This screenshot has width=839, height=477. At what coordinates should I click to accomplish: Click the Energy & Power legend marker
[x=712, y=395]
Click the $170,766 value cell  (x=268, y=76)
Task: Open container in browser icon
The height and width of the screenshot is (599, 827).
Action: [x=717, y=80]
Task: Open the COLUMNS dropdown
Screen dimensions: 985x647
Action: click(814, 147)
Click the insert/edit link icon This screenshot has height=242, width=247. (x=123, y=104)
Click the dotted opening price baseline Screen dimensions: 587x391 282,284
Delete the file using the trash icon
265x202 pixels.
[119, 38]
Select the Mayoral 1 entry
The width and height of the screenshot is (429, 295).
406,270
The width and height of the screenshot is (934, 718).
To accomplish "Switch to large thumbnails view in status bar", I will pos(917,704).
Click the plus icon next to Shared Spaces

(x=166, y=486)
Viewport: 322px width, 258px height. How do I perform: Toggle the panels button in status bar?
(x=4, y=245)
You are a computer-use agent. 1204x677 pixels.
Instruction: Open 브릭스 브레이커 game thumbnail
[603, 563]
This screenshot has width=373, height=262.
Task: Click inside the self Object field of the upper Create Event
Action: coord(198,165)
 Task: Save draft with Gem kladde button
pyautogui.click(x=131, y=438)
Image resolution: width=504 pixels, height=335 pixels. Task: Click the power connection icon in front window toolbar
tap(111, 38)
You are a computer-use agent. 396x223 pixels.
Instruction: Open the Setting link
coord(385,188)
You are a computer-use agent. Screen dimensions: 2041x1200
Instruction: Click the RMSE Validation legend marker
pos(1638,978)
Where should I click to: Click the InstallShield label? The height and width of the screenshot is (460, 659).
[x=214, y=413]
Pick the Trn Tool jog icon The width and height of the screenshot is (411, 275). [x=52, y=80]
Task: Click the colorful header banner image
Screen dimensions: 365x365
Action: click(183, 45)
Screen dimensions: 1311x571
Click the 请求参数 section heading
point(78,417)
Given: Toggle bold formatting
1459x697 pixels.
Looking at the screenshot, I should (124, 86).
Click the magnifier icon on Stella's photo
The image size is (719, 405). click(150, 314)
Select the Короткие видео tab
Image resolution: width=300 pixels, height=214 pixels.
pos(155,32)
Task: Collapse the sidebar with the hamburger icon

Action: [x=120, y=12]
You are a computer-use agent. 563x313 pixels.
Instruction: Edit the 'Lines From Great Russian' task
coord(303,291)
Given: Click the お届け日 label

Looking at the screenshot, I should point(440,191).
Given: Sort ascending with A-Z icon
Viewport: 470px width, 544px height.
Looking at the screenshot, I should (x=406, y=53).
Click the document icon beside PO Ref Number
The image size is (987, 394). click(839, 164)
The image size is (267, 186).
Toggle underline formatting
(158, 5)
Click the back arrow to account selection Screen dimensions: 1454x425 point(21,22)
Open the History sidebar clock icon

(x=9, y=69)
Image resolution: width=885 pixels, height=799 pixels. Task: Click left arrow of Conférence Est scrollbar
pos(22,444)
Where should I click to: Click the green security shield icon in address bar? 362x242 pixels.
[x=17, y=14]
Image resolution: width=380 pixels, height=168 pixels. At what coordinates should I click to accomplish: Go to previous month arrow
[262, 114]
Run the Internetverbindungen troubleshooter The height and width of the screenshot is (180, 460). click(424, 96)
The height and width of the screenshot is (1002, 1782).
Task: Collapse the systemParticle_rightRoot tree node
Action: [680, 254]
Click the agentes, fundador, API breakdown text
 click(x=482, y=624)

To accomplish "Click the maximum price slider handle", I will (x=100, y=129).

###

**INSTRUCTIONS TO FOLLOW:** Duplicate the records above, starting with the line with "Task: Open the COLUMNS dropdown" and going on through the line with "pyautogui.click(x=131, y=438)", both included.

**FINISHED TASK:**
Task: Open the COLUMNS dropdown
Screen dimensions: 985x647
Action: click(814, 147)
Click the insert/edit link icon This screenshot has height=242, width=247. (x=123, y=104)
Click the dotted opening price baseline Screen dimensions: 587x391 282,284
Delete the file using the trash icon
265x202 pixels.
[119, 38]
Select the Mayoral 1 entry
The width and height of the screenshot is (429, 295).
406,270
The width and height of the screenshot is (934, 718).
To accomplish "Switch to large thumbnails view in status bar", I will pos(917,704).
Click the plus icon next to Shared Spaces

(x=166, y=486)
Viewport: 322px width, 258px height. How do I perform: Toggle the panels button in status bar?
(x=4, y=245)
You are a computer-use agent. 1204x677 pixels.
Instruction: Open 브릭스 브레이커 game thumbnail
[603, 563]
This screenshot has width=373, height=262.
Task: Click inside the self Object field of the upper Create Event
Action: coord(198,165)
 Task: Save draft with Gem kladde button
pyautogui.click(x=131, y=438)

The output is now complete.